Задание к выполнению >> Верните без изменений фрагмент текста для чтения, начиная со слов «Ходить бывает склизко» и заканчивая словами «Маркса и Энгельса.».

Текст для чтения >>
======
Читал он интересные, содержательные лекции по истории философии. Причем всегда заканчивал курс Фейербахом.

Ходить бывает склизко

По камешкам иным,

О том, что очень близко,

Мы лучше помолчим.

— этот завет А. К. Толстого свято соблюдается нашей академической интеллигенцией доселе.

Помню его докторскую диссертацию «Юность Маркса и Энгельса». Он анализирует все книги, которые читали Маркс и Энгельс, будучи гимназистами, все книги, которые они не читали, но могли читать, все книги, которые они не читали и не могли читать, но их читали авторы тех книг, которые они, может быть, читали. Затем он анализирует их школьные сочинения, приводит их мальчишеские стихи, рассказывает о Германии того времени. И обрывает свое повествование как раз перед самым 1847 годом — перед «Коммунистическим манифестом». Ничего не скажешь! Диссертация о Марксе и Энгельсе, без Маркса и Энгельса.
======
Выдержка из данных >>
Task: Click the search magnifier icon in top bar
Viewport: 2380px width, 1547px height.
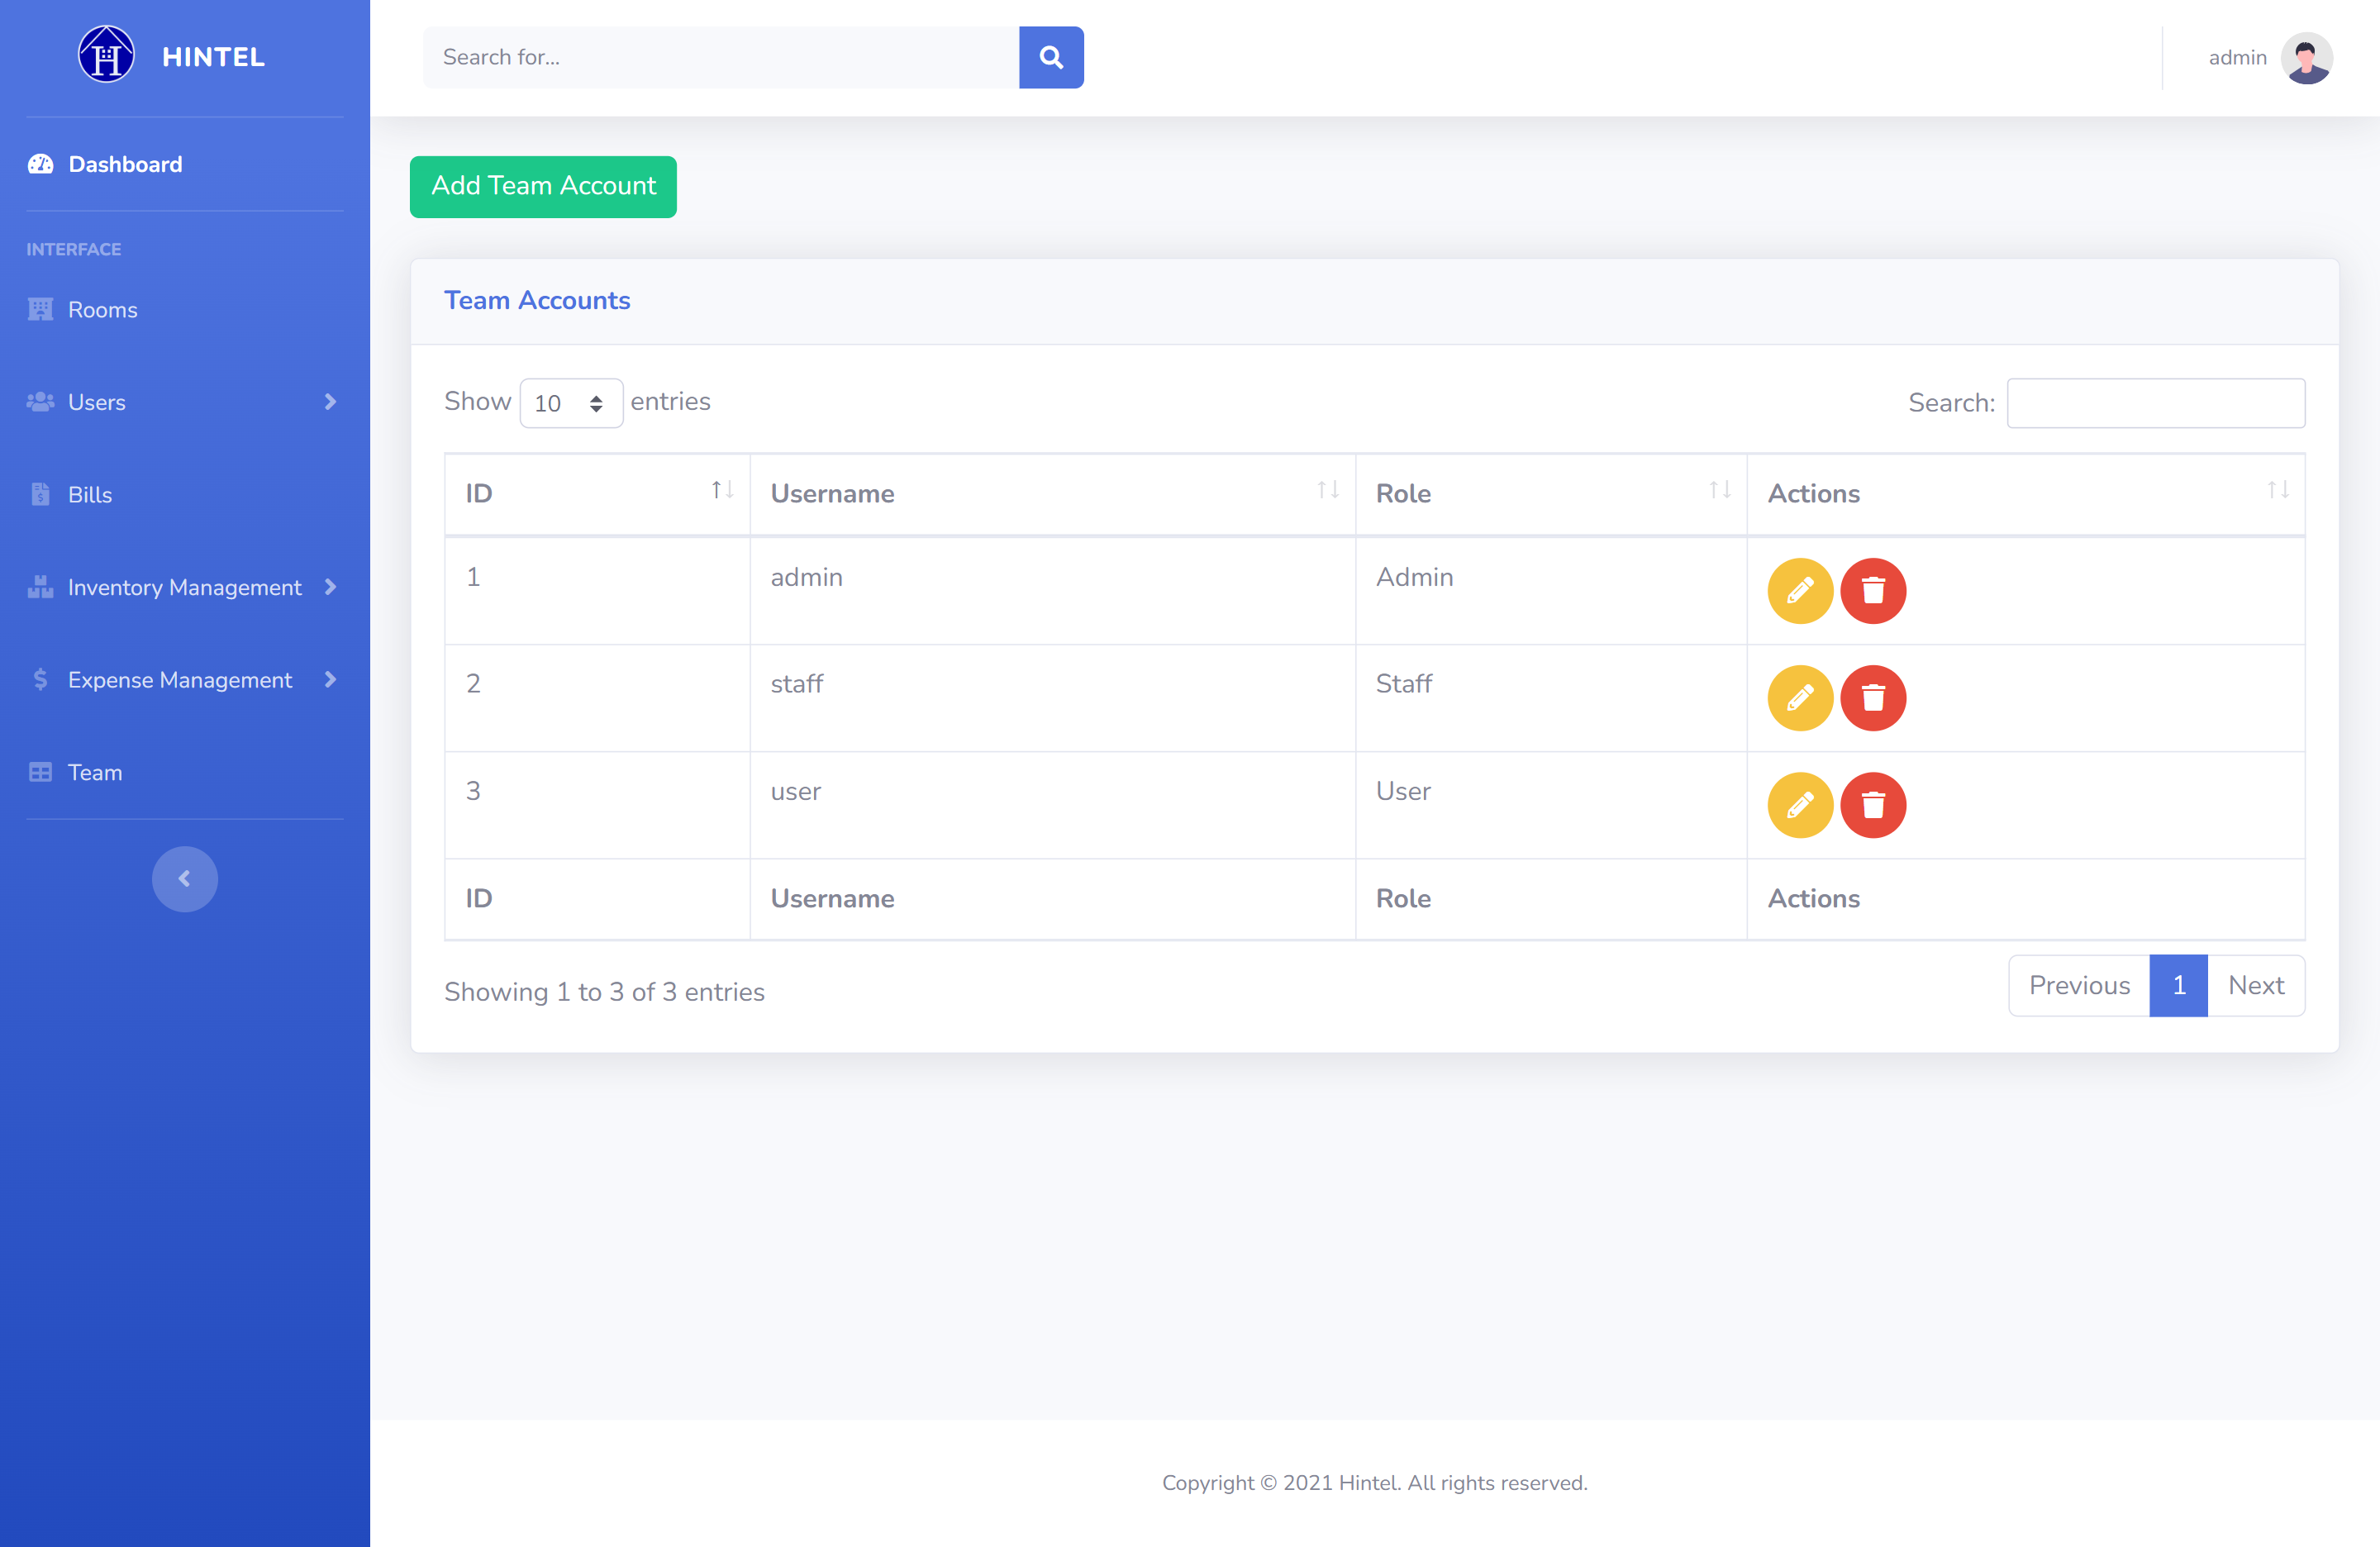Action: (x=1051, y=57)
======
Результат задания >>
Ходить бывает склизко

По камешкам иным,

О том, что очень близко,

Мы лучше помолчим.

— этот завет А. К. Толстого свято соблюдается нашей академической интеллигенцией доселе.

Помню его докторскую диссертацию «Юность Маркса и Энгельса». Он анализирует все книги, которые читали Маркс и Энгельс, будучи гимназистами, все книги, которые они не читали, но могли читать, все книги, которые они не читали и не могли читать, но их читали авторы тех книг, которые они, может быть, читали. Затем он анализирует их школьные сочинения, приводит их мальчишеские стихи, рассказывает о Германии того времени. И обрывает свое повествование как раз перед самым 1847 годом — перед «Коммунистическим манифестом». Ничего не скажешь! Диссертация о Марксе и Энгельсе, без Маркса и Энгельса.